## Compito assegnato
In base all'articolo sulle banche venete, per quale cifra Banco Santander ha rilevato Banco Popular Espanol?
═══ Estratto della pagina
Banche venete ancora in bilico

(Teleborsa) – E’ da mesi che le autorità europee stanno valutando il salvataggio di Veneto Banca e Popolare di Vicenza. Una strada che rimane piena di insidie per i due istituti veneti dopo l’ultima porta in faccia chiusa da Bruxelles.

Che siano stati fatti “errori” è cosa nota come rivelato dal Presidente del parlamento europeo Antonio Tajani. Anche l’agenzia di rating Standard & Poor’s sulle due venete ha sottolineato che “il principale rischio è legato alla percezione che possono avere investitori e depositanti”. Una questione di fiducia che manca. Certo le due venete non brillano per la fiducia dopo le ultime vicende che hanno coinvolto le due banche. Veneto Banca è finita al centro di un nuovo filone di inchiesta della Procura di Roma perché avrebbe sborsato oltre 14 milioni di euro per 462 opere d’arte pagate in media tra il 70 e l’80% in più rispetto al loro valore di mercato. E’ lo shopping dissennato degli ex vertici di Veneto Banca che rimbalza sui media proprio nelle settimane in cui la ex popolare veneta, insieme alla Popolare Vicenza, spera nel soccorso del Tesoro e della Commissione UE per evitare il bal-in

E’ notizia di oggi un nuovo salvataggio d’emergenza fra le banche europee. La big spagnola Banco Santander ha rilevato la banca in difficoltà Banco Popular Espanol per la cifra simbolica di 1 euro, evitando così la temutissima applicazione della normativa europea sul bail-in, ma per le banche venete la strada è ancora in salita. Il tempo stringe ed evitare un fallimento che possa coinvolgere tutto il sistema bancario è d’obbligo. Secondo i ben informati, le autorità di Roma e di Bruxelles starebbero valutando una terza via di fuga: una liquidazione ordinata della Popolare di Vicenza e di Veneto Banca che le faccia uscire gradualmente dal mercato, senza far scattare la temuta  procedura europea di risoluzione con il bail-in. Uno scenario possibile previsto dalle disposizioni europee, benché la decisione di mettere le banche in liquidazione spetti alle autorità italiane.
══════
═══ Voci fornite
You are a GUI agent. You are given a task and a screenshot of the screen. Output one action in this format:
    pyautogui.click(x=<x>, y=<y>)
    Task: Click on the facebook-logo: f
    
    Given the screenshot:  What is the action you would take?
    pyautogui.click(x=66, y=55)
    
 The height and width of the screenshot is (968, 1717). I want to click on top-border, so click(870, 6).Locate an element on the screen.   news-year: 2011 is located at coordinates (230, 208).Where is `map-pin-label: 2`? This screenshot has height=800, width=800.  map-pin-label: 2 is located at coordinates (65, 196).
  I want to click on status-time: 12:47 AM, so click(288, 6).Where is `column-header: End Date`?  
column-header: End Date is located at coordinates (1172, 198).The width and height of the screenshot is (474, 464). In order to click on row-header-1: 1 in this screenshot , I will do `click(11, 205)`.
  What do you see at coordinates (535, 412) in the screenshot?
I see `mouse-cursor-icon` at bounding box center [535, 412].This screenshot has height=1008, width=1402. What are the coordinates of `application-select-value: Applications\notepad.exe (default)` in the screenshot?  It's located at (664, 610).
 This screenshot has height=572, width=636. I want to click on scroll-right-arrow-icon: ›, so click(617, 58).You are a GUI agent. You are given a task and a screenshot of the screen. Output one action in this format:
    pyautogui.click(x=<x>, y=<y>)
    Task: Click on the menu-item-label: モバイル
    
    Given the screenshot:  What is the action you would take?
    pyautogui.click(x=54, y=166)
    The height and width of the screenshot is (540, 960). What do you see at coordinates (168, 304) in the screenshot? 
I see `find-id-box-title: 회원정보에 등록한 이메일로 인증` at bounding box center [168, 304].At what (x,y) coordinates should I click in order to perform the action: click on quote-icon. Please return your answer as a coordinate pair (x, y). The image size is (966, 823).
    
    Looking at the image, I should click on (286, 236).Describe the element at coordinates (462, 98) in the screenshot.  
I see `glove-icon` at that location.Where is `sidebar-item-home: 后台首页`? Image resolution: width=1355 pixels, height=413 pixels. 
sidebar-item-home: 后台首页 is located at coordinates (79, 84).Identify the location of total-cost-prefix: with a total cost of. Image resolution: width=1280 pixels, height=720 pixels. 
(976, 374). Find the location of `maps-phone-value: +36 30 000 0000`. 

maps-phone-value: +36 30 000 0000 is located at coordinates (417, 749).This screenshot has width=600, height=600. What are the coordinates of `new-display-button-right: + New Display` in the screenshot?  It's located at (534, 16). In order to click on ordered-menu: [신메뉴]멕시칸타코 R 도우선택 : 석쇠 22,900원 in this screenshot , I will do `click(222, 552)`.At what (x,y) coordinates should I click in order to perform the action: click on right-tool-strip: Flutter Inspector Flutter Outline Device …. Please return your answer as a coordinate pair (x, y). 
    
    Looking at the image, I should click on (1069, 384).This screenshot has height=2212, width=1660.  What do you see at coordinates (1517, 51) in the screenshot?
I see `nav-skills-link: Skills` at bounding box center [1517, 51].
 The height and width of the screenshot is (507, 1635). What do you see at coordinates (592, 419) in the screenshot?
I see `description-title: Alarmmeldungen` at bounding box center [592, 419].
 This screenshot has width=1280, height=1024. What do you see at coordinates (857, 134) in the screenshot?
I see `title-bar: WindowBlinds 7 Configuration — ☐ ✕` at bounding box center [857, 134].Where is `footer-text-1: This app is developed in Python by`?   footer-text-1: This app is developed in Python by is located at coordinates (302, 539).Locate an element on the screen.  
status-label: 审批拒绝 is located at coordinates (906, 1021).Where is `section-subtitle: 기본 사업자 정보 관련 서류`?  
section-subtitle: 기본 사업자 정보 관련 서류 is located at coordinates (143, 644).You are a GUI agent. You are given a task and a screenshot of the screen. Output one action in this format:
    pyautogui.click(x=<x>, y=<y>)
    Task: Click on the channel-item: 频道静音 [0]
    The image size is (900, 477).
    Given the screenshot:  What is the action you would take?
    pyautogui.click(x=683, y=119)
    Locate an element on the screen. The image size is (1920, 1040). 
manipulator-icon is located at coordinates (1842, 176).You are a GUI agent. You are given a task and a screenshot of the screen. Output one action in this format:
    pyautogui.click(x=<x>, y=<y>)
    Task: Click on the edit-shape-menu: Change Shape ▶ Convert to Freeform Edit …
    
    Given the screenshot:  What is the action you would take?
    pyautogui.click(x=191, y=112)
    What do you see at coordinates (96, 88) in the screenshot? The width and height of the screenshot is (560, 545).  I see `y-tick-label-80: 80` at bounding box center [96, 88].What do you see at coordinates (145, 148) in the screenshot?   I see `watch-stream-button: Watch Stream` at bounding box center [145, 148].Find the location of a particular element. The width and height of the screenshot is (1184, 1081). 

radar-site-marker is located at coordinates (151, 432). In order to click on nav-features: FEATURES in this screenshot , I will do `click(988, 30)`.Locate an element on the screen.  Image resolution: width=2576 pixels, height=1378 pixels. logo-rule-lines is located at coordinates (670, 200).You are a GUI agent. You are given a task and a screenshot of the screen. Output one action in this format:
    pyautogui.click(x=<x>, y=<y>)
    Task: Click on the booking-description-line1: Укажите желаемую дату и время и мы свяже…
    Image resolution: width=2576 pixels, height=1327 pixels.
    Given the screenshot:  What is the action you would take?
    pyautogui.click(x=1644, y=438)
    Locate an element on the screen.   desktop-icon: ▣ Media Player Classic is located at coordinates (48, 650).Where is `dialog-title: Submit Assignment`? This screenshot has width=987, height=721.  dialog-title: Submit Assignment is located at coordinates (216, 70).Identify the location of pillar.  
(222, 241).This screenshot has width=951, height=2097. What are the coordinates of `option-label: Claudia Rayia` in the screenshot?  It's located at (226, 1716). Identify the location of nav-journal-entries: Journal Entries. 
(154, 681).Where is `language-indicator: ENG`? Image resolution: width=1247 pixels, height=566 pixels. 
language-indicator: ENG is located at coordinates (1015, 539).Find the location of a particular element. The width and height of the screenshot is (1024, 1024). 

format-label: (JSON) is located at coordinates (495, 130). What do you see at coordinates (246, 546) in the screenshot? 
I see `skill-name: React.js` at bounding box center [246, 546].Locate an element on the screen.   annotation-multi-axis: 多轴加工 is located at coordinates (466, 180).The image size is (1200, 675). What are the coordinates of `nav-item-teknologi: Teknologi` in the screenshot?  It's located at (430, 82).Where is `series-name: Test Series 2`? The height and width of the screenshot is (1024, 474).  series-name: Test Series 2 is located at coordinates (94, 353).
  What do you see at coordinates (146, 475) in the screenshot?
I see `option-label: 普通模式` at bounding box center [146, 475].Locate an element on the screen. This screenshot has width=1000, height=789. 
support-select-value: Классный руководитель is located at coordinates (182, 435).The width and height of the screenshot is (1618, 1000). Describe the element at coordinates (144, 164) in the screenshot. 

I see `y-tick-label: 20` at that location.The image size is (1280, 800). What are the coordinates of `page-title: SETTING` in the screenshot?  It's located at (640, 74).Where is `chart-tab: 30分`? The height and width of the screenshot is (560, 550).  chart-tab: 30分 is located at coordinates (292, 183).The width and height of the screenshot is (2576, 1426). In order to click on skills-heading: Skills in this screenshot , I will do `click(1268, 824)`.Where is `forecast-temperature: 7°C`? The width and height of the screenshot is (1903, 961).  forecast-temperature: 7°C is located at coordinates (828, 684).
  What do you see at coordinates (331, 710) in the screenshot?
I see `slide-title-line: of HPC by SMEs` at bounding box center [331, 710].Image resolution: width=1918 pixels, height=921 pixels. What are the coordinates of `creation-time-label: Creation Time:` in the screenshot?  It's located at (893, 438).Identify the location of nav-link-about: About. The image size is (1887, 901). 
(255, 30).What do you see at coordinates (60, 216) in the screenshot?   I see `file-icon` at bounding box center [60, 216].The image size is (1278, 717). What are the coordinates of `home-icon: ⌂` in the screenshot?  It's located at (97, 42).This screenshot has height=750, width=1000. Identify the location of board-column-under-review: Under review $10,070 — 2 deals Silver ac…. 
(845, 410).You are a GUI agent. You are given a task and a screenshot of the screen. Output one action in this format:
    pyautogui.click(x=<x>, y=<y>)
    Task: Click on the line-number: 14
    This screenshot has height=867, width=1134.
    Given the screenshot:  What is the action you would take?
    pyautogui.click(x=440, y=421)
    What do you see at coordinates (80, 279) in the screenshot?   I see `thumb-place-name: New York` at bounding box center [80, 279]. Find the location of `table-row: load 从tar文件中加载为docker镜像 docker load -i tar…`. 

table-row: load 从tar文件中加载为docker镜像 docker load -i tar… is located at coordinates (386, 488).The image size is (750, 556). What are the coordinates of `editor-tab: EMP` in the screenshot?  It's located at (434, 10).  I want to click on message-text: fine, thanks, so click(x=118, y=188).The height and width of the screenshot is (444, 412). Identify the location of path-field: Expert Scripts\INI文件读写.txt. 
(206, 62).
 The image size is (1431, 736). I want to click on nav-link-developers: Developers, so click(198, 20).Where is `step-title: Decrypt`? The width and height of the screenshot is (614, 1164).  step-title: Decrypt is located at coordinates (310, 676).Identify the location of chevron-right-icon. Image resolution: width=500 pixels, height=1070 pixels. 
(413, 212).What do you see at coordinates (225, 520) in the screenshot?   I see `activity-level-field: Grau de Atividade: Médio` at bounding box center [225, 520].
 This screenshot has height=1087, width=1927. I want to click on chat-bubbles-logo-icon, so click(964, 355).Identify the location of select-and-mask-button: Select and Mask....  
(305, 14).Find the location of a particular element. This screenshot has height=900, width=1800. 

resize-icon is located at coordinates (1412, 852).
══════
## Risultato del compito
Per la cifra simbolica di 1 euro.